# EXERCISE SET
**a)** Print word for word the part of the passage on recorded programs that opens with the words containing "The Programs List" and closes with "number of them.".
**b)** List each line of the listing below that contains the string "perform". Case counts, so match capital and small letters exactly.

# SELECTED TEXT
begin
The Programs List Each sequence of operations that the user has recorded is displayed in the top-left corner of the screen. The programs can be organised into a hierarchy if there are a large number of them.

The tree of collapsable nodes behaves like the directory list in Microsoft's Explorer program.

The Program Display The operations of the currently selected program are displayed below the program list. This is a control flow diagram -control normally passes downwards along the dark lines. The fainter diagonal lines are used when execution of a operation fails for some reason. A dotted line (as seen in figure 2) indicates a breakpoint, where execution stops to allow the user to examine the state of the system.

The user can also use this area to correct mistakes in recordings and to record alternative cases.

The most important operation for our purposes is that of selecting a piece of information. There are three common ways of selecting a node in the document:

1. A structured relative move is performed for any node clicked on. Dome records the operation as an XPath [5] which will select that node relative to the current node. For example, "Move to the first cell of the next row.".
end
# GIVEN RECORDS
begin
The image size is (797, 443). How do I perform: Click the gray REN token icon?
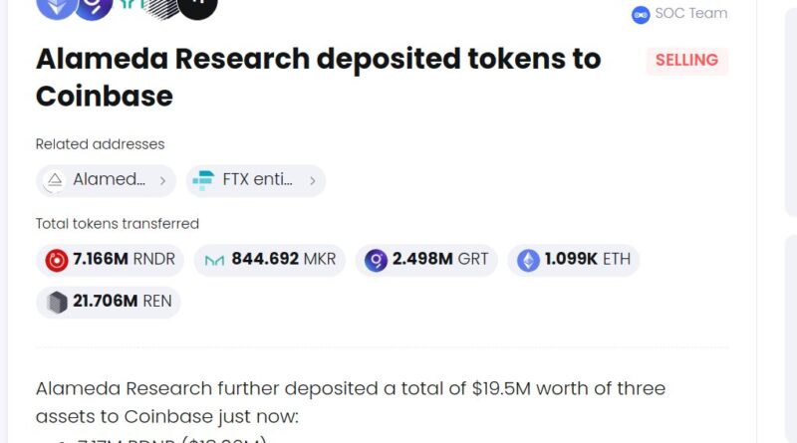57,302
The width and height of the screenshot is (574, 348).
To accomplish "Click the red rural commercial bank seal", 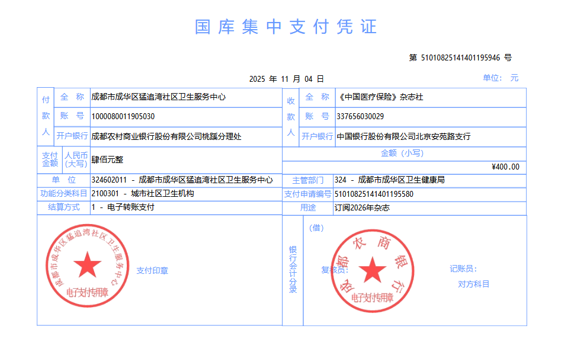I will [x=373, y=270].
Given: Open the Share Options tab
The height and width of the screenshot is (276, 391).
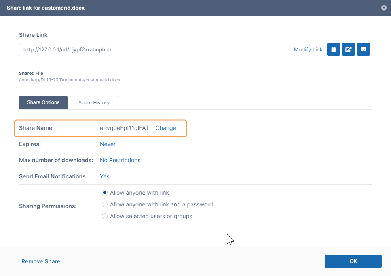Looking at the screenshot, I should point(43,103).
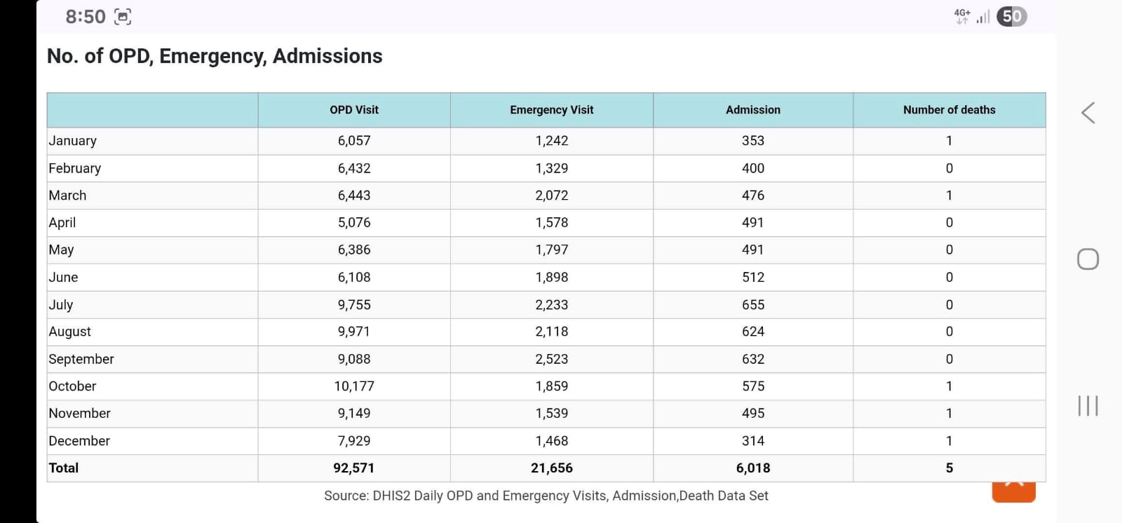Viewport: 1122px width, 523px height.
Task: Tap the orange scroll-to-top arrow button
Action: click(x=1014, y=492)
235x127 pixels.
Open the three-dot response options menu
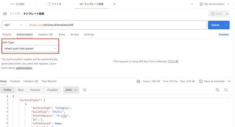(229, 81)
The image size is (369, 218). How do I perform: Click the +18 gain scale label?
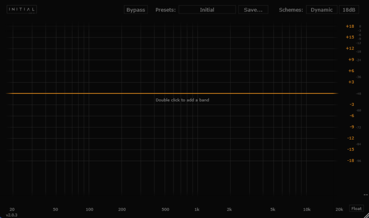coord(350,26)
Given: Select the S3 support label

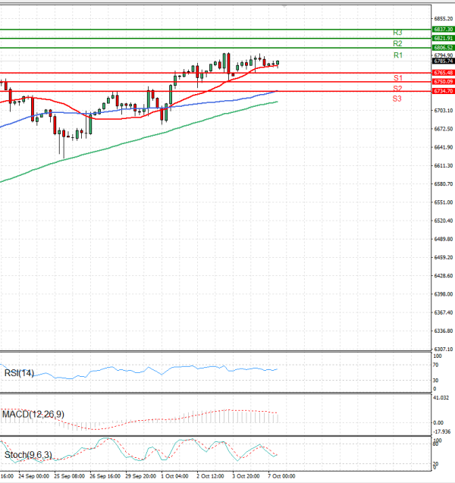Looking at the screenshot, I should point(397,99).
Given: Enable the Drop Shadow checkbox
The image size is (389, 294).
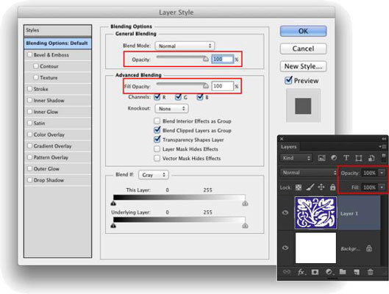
end
# WRITTEN RESPONSES
**a)**
The Programs List Each sequence of operations that the user has recorded is displayed in the top-left corner of the screen. The programs can be organised into a hierarchy if there are a large number of them.

**b)**
The image size is (797, 443). How do I perform: Click the gray REN token icon?
The image size is (369, 218). How do I perform: Click the +18 gain scale label?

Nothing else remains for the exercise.